Mein Kirchentag
Bibelarbeit Alois Glück

Glück über Glück und Klugheit

Alois Glück, CSU-Politiker und Vorsitzender des Zentralkomitees der Deutschen Katholiken, ist wohl einer, den man gern als altersweise, gar als klug bezeichnet. Mit feinem Blick folgt er dem biblischen Text des Predigers und gibt Impulse für eine "christliche Lebenskultur" an die Hand

Von Steffen Groß

Wie kann der Mensch glücklich, gar klug werden angesichts der Unergründlichkeit des Lebens? Keine leichte Kost, die der Kirchentag da vorgegeben hatte. Aber eine glückliche Fügung, das gerade der ZdK-Vorsitzende Alois Glück diesen Text auszulegen hatte. In seiner leisen, fragenden Art öffnete er nicht nur die Welt des Predigers Salomo, sondern führte seine Zuhörer in der Fellbacher Schwabenlandhalle auch in die Schule christlicher Lebensführung ein.
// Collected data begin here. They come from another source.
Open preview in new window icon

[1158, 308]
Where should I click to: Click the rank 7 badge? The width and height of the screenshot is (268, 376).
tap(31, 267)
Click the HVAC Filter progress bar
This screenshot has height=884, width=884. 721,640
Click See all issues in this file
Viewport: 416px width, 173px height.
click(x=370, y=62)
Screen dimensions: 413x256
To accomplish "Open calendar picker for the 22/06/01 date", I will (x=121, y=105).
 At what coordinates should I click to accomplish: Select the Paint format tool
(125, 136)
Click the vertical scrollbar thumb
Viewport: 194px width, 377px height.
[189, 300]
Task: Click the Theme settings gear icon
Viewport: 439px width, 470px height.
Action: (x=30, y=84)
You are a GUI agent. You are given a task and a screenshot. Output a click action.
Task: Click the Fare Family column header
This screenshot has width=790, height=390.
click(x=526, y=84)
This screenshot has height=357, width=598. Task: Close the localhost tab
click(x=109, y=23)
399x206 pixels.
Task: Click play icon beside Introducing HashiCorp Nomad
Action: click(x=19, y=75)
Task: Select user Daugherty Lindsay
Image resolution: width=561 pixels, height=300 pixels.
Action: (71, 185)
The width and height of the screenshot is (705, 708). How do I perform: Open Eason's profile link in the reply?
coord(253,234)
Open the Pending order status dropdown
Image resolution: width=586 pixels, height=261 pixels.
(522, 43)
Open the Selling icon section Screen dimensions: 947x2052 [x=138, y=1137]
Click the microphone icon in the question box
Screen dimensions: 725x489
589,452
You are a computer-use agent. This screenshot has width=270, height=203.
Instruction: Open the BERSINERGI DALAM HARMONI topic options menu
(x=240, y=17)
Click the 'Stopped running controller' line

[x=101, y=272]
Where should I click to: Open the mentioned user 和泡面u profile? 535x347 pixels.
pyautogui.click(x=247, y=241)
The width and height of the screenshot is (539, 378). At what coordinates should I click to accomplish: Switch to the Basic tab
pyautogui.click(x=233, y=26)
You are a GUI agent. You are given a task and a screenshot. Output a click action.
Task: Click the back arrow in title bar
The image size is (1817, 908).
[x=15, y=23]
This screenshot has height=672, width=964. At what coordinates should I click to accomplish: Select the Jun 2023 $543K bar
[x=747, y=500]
Glück stellte den biblischen Prediger als Theologen in einer Zeit von Umbrüchen vor, der angesichts des Wandels in seiner Zeit auch Erhellendes zur Sinnsuche unserer Zeit zu sagen habe. Glück sei für ihn allein Gabe Gottes und nie menschlicher Besitz, so der Politiker. Es sei nicht mit dem Besitz irgendwelcher Güter zu verwechseln und auch nicht mit flüchtigen schönen Gefühlen, sondern etwas Bleibendes in unserem Leben.

Eine feine Abgrenzung unterscheide, so Glück, den "klugen" und den "cleveren" Menschen.  Beide seien aufmerksame Zeitgenossen - aber der Clevere "kalkuliert, wie er seine Ziele erreicht". Er sei "ein Gewinnertyp", flexibel genug, "gegebenenfalls auf ein anderes Pferd zu setzen". Kluge Menschen seien dagegen lebensklug, oft älter. Ihr Maßstab sei nicht der eigene Erfolg um jeden Preis, "sondern das Verantwortbare". 

"Am gefährlichsten für die Klugheit sind die, die ihre eigene Sichtweise absolut setzen. Denn die wissen ja schon alles, deshalb lernen sie auch nichts dazu", spitzte Glück seine Einsichten zu. Fanatismus sei das Gegenteil von Klugheit; Fanatikern oder Fremdenfeinde, wie christlich auch immer sie sich gäben, "können unsere Verbündeten als Christen nicht sein". Klug sei dagegen eine Haltung "engagierter Gelassenheit", zitierte Glück den Theologen Teilhard de Chardin.

Wie kann also ein Christenmensch klug leben, gar glücklich werden? Glück rief dazu auf, sich den Anstrengungen der Freiheit auszusetzen: "Für Christen ist die Freiheit untrennbar verbunden mit der Verantwortung gegenüber dem eigenen Gewissen." Freiheit bedeute auch Freiheit zum Engagement.  "Dafür muss ich immer zuerst die Fakten kennen: Mit einer noch so straken Gesinnung allein bin ich noch weit weg von der Klugheit."

Prägende Begegnungen mit anderen Menschen gehörten ebenso zum klugen Leben - und die Gabe der Selbstbegrenzung: "Frei ist der Mensch, der es schafft, sich in seinem Genussstreben und in seinem Leistungsstreben Grenzen zu setzen." Und schließlich verhelfe die Einsicht zur Gelassenheit, "dass die Liebe Gottes zu uns nie von unserer Leistungsfähigkeit abhängig ist."